_Task instructions_
Return every entry from the listing below unaltered.
- - -
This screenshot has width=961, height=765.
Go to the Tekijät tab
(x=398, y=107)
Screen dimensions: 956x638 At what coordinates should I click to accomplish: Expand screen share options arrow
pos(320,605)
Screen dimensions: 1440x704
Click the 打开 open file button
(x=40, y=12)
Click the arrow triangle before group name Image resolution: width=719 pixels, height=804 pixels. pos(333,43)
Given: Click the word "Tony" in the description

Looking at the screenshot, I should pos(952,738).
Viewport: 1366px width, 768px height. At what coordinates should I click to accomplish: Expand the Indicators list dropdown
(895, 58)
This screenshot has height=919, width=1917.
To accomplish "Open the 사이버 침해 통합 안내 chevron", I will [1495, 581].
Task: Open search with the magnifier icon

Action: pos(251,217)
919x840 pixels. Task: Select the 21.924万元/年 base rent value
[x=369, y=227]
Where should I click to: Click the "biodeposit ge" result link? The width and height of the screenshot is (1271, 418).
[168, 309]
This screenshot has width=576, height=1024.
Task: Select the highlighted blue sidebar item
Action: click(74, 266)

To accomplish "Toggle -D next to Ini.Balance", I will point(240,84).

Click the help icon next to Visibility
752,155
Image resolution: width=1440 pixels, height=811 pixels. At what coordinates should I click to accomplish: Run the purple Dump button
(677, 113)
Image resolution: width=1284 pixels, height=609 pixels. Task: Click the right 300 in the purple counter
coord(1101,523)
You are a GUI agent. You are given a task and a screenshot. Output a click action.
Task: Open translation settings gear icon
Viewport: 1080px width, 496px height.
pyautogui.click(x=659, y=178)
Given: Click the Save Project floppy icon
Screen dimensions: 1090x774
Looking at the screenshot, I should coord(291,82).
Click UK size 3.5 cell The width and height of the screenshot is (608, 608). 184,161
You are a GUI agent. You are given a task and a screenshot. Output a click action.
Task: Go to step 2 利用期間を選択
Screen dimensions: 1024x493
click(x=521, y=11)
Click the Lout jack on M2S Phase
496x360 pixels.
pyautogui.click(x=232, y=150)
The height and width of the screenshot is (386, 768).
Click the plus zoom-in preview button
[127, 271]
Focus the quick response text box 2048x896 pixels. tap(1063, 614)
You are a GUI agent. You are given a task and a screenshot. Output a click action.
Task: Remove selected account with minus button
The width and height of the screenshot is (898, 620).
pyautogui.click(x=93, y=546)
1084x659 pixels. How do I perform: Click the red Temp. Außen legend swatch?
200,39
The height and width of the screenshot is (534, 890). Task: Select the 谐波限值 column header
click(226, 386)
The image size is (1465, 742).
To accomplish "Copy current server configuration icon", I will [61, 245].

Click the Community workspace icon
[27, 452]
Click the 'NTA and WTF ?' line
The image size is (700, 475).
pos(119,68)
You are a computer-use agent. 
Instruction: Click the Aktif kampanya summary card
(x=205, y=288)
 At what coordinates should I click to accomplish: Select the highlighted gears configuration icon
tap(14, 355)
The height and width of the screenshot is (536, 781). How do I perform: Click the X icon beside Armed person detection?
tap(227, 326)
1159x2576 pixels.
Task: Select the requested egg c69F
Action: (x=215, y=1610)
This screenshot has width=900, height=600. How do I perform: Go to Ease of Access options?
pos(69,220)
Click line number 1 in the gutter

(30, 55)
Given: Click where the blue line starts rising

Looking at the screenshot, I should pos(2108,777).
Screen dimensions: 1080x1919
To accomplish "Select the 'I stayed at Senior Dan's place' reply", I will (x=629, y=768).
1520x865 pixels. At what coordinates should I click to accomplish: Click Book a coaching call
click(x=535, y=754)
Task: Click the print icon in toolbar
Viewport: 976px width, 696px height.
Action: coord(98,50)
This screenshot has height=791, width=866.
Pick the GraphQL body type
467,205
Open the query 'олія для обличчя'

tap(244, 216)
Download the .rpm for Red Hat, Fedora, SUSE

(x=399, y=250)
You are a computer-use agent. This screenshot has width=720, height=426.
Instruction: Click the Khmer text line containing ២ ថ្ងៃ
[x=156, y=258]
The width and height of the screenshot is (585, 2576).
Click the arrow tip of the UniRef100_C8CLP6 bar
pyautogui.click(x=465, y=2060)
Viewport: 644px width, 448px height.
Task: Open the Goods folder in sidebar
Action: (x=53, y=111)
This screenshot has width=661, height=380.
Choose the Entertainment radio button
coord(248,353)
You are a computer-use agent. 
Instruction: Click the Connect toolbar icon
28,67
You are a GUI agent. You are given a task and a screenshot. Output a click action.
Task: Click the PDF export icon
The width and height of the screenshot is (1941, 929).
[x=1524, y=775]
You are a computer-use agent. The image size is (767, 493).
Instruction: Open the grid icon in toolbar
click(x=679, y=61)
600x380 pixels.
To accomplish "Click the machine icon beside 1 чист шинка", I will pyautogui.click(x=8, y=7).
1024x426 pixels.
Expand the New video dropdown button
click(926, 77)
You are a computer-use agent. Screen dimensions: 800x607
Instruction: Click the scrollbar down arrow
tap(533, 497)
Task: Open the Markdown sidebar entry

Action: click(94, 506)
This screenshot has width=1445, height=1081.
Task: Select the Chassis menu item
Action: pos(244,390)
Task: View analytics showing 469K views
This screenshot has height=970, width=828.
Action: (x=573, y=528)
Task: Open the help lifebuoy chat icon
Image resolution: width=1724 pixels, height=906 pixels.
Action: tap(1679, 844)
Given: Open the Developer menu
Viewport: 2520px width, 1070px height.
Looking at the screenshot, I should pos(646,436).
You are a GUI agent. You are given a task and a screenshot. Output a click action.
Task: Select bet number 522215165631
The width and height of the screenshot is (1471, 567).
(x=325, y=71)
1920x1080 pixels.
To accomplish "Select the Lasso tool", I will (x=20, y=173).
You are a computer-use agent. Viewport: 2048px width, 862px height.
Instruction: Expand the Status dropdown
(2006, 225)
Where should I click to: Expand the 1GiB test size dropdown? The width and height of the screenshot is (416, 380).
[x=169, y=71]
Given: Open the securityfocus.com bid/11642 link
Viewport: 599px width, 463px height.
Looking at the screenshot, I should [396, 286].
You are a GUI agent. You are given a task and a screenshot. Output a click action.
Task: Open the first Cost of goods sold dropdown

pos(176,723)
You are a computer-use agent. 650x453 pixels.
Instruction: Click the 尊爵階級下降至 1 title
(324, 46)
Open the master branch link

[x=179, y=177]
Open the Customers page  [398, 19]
- - -
_Response to the task_
This screenshot has width=961, height=765.
Go to the Tekijät tab
(x=398, y=107)
Screen dimensions: 956x638 At what coordinates should I click to accomplish: Expand screen share options arrow
pos(320,605)
Screen dimensions: 1440x704
Click the 打开 open file button
(x=40, y=12)
Click the arrow triangle before group name Image resolution: width=719 pixels, height=804 pixels. pos(333,43)
Given: Click the word "Tony" in the description

Looking at the screenshot, I should pos(952,738).
Viewport: 1366px width, 768px height. At what coordinates should I click to accomplish: Expand the Indicators list dropdown
(895, 58)
This screenshot has height=919, width=1917.
To accomplish "Open the 사이버 침해 통합 안내 chevron", I will [1495, 581].
Task: Open search with the magnifier icon

Action: pos(251,217)
919x840 pixels. Task: Select the 21.924万元/年 base rent value
[x=369, y=227]
Where should I click to: Click the "biodeposit ge" result link? The width and height of the screenshot is (1271, 418).
[168, 309]
This screenshot has width=576, height=1024.
Task: Select the highlighted blue sidebar item
Action: click(74, 266)

To accomplish "Toggle -D next to Ini.Balance", I will point(240,84).

Click the help icon next to Visibility
752,155
Image resolution: width=1440 pixels, height=811 pixels. At what coordinates should I click to accomplish: Run the purple Dump button
(677, 113)
Image resolution: width=1284 pixels, height=609 pixels. Task: Click the right 300 in the purple counter
coord(1101,523)
You are a GUI agent. You are given a task and a screenshot. Output a click action.
Task: Open translation settings gear icon
Viewport: 1080px width, 496px height.
pyautogui.click(x=659, y=178)
Given: Click the Save Project floppy icon
Screen dimensions: 1090x774
Looking at the screenshot, I should coord(291,82).
Click UK size 3.5 cell The width and height of the screenshot is (608, 608). 184,161
You are a GUI agent. You are given a task and a screenshot. Output a click action.
Task: Go to step 2 利用期間を選択
Screen dimensions: 1024x493
click(x=521, y=11)
Click the Lout jack on M2S Phase
496x360 pixels.
pyautogui.click(x=232, y=150)
The height and width of the screenshot is (386, 768).
Click the plus zoom-in preview button
[127, 271]
Focus the quick response text box 2048x896 pixels. tap(1063, 614)
You are a GUI agent. You are given a task and a screenshot. Output a click action.
Task: Remove selected account with minus button
The width and height of the screenshot is (898, 620).
pyautogui.click(x=93, y=546)
1084x659 pixels. How do I perform: Click the red Temp. Außen legend swatch?
200,39
The height and width of the screenshot is (534, 890). Task: Select the 谐波限值 column header
click(226, 386)
The image size is (1465, 742).
To accomplish "Copy current server configuration icon", I will [61, 245].

Click the Community workspace icon
[27, 452]
Click the 'NTA and WTF ?' line
The image size is (700, 475).
pos(119,68)
You are a computer-use agent. 
Instruction: Click the Aktif kampanya summary card
(x=205, y=288)
 At what coordinates should I click to accomplish: Select the highlighted gears configuration icon
tap(14, 355)
The height and width of the screenshot is (536, 781). How do I perform: Click the X icon beside Armed person detection?
tap(227, 326)
1159x2576 pixels.
Task: Select the requested egg c69F
Action: (x=215, y=1610)
This screenshot has width=900, height=600. How do I perform: Go to Ease of Access options?
pos(69,220)
Click line number 1 in the gutter

(30, 55)
Given: Click where the blue line starts rising

Looking at the screenshot, I should pos(2108,777).
Screen dimensions: 1080x1919
To accomplish "Select the 'I stayed at Senior Dan's place' reply", I will (x=629, y=768).
1520x865 pixels. At what coordinates should I click to accomplish: Click Book a coaching call
click(x=535, y=754)
Task: Click the print icon in toolbar
Viewport: 976px width, 696px height.
Action: coord(98,50)
This screenshot has height=791, width=866.
Pick the GraphQL body type
467,205
Open the query 'олія для обличчя'

tap(244, 216)
Download the .rpm for Red Hat, Fedora, SUSE

(x=399, y=250)
You are a computer-use agent. This screenshot has width=720, height=426.
Instruction: Click the Khmer text line containing ២ ថ្ងៃ
[x=156, y=258]
The width and height of the screenshot is (585, 2576).
Click the arrow tip of the UniRef100_C8CLP6 bar
pyautogui.click(x=465, y=2060)
Viewport: 644px width, 448px height.
Task: Open the Goods folder in sidebar
Action: (x=53, y=111)
This screenshot has width=661, height=380.
Choose the Entertainment radio button
coord(248,353)
You are a computer-use agent. 
Instruction: Click the Connect toolbar icon
28,67
You are a GUI agent. You are given a task and a screenshot. Output a click action.
Task: Click the PDF export icon
The width and height of the screenshot is (1941, 929).
[x=1524, y=775]
You are a computer-use agent. The image size is (767, 493).
Instruction: Open the grid icon in toolbar
click(x=679, y=61)
600x380 pixels.
To accomplish "Click the machine icon beside 1 чист шинка", I will pyautogui.click(x=8, y=7).
1024x426 pixels.
Expand the New video dropdown button
click(926, 77)
You are a computer-use agent. Screen dimensions: 800x607
Instruction: Click the scrollbar down arrow
tap(533, 497)
Task: Open the Markdown sidebar entry

Action: click(94, 506)
This screenshot has width=1445, height=1081.
Task: Select the Chassis menu item
Action: pos(244,390)
Task: View analytics showing 469K views
This screenshot has height=970, width=828.
Action: (x=573, y=528)
Task: Open the help lifebuoy chat icon
Image resolution: width=1724 pixels, height=906 pixels.
Action: tap(1679, 844)
Given: Open the Developer menu
Viewport: 2520px width, 1070px height.
Looking at the screenshot, I should pos(646,436).
You are a GUI agent. You are given a task and a screenshot. Output a click action.
Task: Select bet number 522215165631
The width and height of the screenshot is (1471, 567).
(x=325, y=71)
1920x1080 pixels.
To accomplish "Select the Lasso tool", I will (x=20, y=173).
You are a computer-use agent. Viewport: 2048px width, 862px height.
Instruction: Expand the Status dropdown
(2006, 225)
Where should I click to: Expand the 1GiB test size dropdown? The width and height of the screenshot is (416, 380).
[x=169, y=71]
Given: Open the securityfocus.com bid/11642 link
Viewport: 599px width, 463px height.
Looking at the screenshot, I should [396, 286].
You are a GUI agent. You are given a task and a screenshot. Output a click action.
Task: Open the first Cost of goods sold dropdown

pos(176,723)
You are a computer-use agent. 650x453 pixels.
Instruction: Click the 尊爵階級下降至 1 title
(324, 46)
Open the master branch link

[x=179, y=177]
Open the Customers page  [398, 19]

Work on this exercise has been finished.